Further debugging, I found that the culprit is the toolchain.eclass (around line 109). I don't understand the point of this, why the CHOST and CTARGET are appended together. if tc_version_is_at_least 3.4.0 ; then LIBPATH=${TOOLCHAIN_LIBPATH:-${PREFIX}/lib/gcc/${CTARGET}/${GCC_CONFIG_VER}} else LIBPATH=${TOOLCHAIN_LIBPATH:-${PREFIX}/lib/gcc-lib/${CTARGET}/${GCC_CONFIG_VER}} fi INCLUDEPATH=${TOOLCHAIN_INCLUDEPATH:-${LIBPATH}/include} if is_crosscompile ; then BINPATH=${TOOLCHAIN_BINPATH:-${PREFIX}/${CHOST}/${CTARGET}/gcc-bin/${GCC_CONFIG_VER}} else BINPATH=${TOOLCHAIN_BINPATH:-${PREFIX}/${CTARGET}/gcc-bin/${GCC_CONFIG_VER}} fi
what you described is correct /usr/CHOST/ contains binaries that run on CHOST since the cross-compiler runs on CHOST but targets CTARGET, the things get installed into /usr/CHOST/CTARGET/
(In reply to comment #2) > what you described is correct > > /usr/CHOST/ contains binaries that run on CHOST > > since the cross-compiler runs on CHOST but targets CTARGET, the things get > installed into /usr/CHOST/CTARGET/ > How come no other distro or supported gcc configuration anywhere does it this way? I think it is cluttering up the system, and it means the documentation for crossdev is wrong; it says the entire toolchain is installed in /usr/CTARGET when it is, in fact, not. The libraries are, the includes are, but the actual toolchain binaries which are relevant are littered (and not even in the same directory structure) as the one for CHOST. Take for example the rest of the gcc toolchain, which installs into /usr/libexec/gcc, /usr/lib/gcc with the correct tuple and version appended to reach the binaries and libraries required. If these are not native, then they should also not be installed into the rest of the system. I think it is simply confusing, and redundant - nobody else does it this way, nobody else has any problems. /usr/cpu-system-os-libc/* is the standard place for the entire toolchain frontends, evidence enough is that toolchain.eclass purposefully moves it. So, reopening with the question: why has it been done differently on Gentoo?

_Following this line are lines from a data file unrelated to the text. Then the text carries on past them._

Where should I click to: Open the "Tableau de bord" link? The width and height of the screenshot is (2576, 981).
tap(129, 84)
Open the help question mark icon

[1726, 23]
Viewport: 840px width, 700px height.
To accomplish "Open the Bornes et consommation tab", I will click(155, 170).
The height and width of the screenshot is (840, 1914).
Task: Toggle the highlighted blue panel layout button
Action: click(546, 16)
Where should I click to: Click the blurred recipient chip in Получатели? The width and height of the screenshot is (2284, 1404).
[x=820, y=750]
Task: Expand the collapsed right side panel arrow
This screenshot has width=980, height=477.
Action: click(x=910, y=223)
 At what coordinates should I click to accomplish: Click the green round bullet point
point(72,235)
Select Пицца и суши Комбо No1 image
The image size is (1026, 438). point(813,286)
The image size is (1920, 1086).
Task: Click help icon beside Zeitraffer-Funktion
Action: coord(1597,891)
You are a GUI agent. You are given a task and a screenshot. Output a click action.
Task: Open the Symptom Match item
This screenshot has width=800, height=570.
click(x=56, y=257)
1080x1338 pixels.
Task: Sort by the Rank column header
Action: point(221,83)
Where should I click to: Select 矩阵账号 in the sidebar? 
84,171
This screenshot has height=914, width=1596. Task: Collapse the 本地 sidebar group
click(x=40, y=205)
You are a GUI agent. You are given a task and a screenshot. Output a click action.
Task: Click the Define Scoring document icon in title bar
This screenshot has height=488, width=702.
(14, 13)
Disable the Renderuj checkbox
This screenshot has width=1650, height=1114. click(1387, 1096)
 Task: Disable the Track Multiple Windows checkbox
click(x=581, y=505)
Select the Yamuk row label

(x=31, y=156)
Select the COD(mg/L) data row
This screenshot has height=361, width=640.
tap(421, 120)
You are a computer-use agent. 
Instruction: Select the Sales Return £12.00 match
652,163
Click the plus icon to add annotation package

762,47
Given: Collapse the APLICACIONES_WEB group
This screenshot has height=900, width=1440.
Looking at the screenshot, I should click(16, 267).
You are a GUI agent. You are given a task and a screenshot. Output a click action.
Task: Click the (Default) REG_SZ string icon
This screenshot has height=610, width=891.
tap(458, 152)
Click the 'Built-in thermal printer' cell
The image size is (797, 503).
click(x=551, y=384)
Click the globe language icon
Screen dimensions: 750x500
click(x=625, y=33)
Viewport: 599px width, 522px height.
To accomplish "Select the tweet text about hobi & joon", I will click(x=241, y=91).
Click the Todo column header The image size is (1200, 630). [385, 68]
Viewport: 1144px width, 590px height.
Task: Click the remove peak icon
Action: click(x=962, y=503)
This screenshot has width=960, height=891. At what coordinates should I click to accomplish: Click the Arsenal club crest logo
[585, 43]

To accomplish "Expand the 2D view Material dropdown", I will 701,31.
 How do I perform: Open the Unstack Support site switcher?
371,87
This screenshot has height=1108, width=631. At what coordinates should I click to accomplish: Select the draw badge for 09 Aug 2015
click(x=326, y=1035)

Gentoo treats its binaries and libraries differently and always has -- the advantage is that you can easily have multiple gcc and multiple binutils versions installed at the sametime and quickly flip between any combination /usr/CHOST is a sysroot for the toolchain and as a sysroot, it means only things that run on CHOST go in it ... you could take it and even use it as an nfsmount for a system if you like (and ive talked to some people who do like) cross-compilers which run on CHOST but target CTARGET thus live in /usr/CHOST/CTARGET quote me another distribution which allows multiple versions of gcc/binutils to be installed at the same time and to be seamlessly switched on the fly ... if you cant, that's ok, because i'm 99% sure there are none you're certainly free to quote a different idea of managing things, but the current system seems pretty clean/logical to me
btw, what crossdev documentation are you referring to ? crossdev has no documentation, so it's hard for it to be wrong ...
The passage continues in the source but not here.